I occasionally toss out onto the patio food that’s past its prime, or that turned out to be unappealing, or that I just don’t want to eat. For example, a couple of months ago I bought a box of lime shortbread cookies at Trader Joe that tasted of chemicals. After eating at least ten of them (they’re about an inch in diameter), I decided I did not want to spend my calories on powdered sugar coated off-tasting things, so I’ve been flicking a handful of them outside every couple of days.
I know they’re bad because even the squirrels aren’t interested in
them. Yesterday I watched as one took half a cookie, then jumped up to the bird
bath to wash the taste out of his mouth, sniffed a couple of others and then
left the back yard. Turns out that all I needed to repel squirrels were these
cookies.
Fish skin falls into the “don’t want to eat” category. Tuesday
evening, I peeled the skin off my roasted salmon fillet and chucked it outside;
it’s probably irresponsible, but I figure that a passing racoon might like it.

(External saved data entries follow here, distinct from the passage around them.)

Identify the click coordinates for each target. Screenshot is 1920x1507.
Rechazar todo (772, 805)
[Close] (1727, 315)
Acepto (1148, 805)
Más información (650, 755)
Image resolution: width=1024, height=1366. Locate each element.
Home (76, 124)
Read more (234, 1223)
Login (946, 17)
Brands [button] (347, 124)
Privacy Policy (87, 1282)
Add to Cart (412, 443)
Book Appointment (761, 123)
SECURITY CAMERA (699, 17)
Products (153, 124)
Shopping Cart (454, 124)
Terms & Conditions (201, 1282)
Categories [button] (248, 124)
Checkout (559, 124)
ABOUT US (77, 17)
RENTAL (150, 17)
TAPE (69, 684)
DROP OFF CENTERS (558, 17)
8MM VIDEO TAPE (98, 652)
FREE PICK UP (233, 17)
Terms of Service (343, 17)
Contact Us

Later, around 2200, I heard critter rustling sounds on the patio, so I slipped
downstairs and turned on the light to see the trash panda.
Well, blow me if it wasn’t a skunk snuffling about. It eventually
got to the salmon, picked it up and took it a few feet away to munch.
No, I do not have video, because I didn’t have my mobile on me and
I did not want to call attention to myself. Unlike our fearless family
chihuahua-X Buffy, for whom we had to buy tomato juice by the tanker truck, I
do not fancy duking it out with a skunk. (Even though the sudden flooding of
light didn’t seem to bother it; I still wasn’t taking chances.)
So my wildlife neighborhood has become even more diverse.
Maybe the skunk will like the cookies.